Khashoggi was first seen in the Saudi consulate in Istanbul on September 28, 2018. He was then cited to come back on the 2nd of October to pick up and arrange his divorce papers. After that visit, Khashoggi was not seen. For more than two weeks, Saudi Arabia consistently denied knowing about Jamal or his “fate”. Prince Mohammed even went as far as telling the newspaper Bloomberg that he had “nothing to hide”. But a change of thinking occurred on the 20th of October when the Saudi government gave a preliminary claiming that the journalist died during a “fight” when officials tried to return him to Saudi Arabia. However, a month later Saudi Arabia’s deputy prosecutor Shalaan-al Shalan said the murder was ordered by a team sent to Istanbul by the Saudi deputy Intelligence chief. 

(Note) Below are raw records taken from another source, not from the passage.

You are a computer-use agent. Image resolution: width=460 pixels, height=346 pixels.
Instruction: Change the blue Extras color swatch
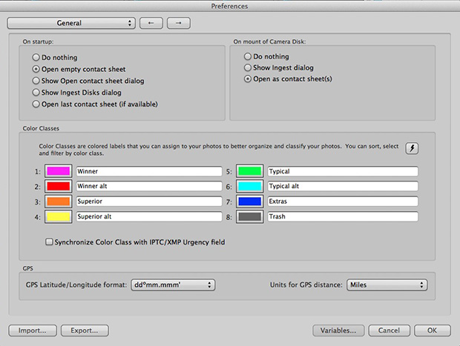coord(249,202)
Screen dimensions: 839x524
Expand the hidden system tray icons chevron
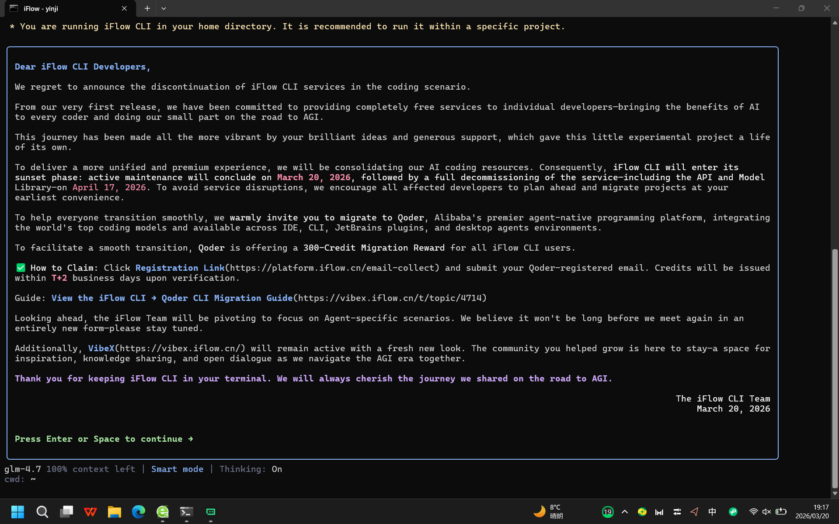tap(625, 512)
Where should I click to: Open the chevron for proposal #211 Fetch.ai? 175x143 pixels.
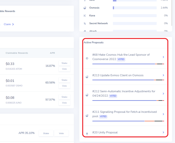(163, 114)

Except, Khashoggi’s murder is not the worse thing done by the new Saudi government. Forcing the resignation of Lebanon’s prime minister, imprisoning women’s rights activists, and a surging wave of government executions have all marked the 5-year reign of Mohammed. According to the newspaper Al Jazeera “In the eight months after he was appointed crown prince, 133 people were executed.” Monthly 16 people are executed, which marks 2018 as one of the deadliest years for Saudi Arabia. Overall, MBS is not a reformer and neither does he look to be. While in the diplomatic eye he supports all these great ideals in the local eye citizens fear their government and decay necessities because of it.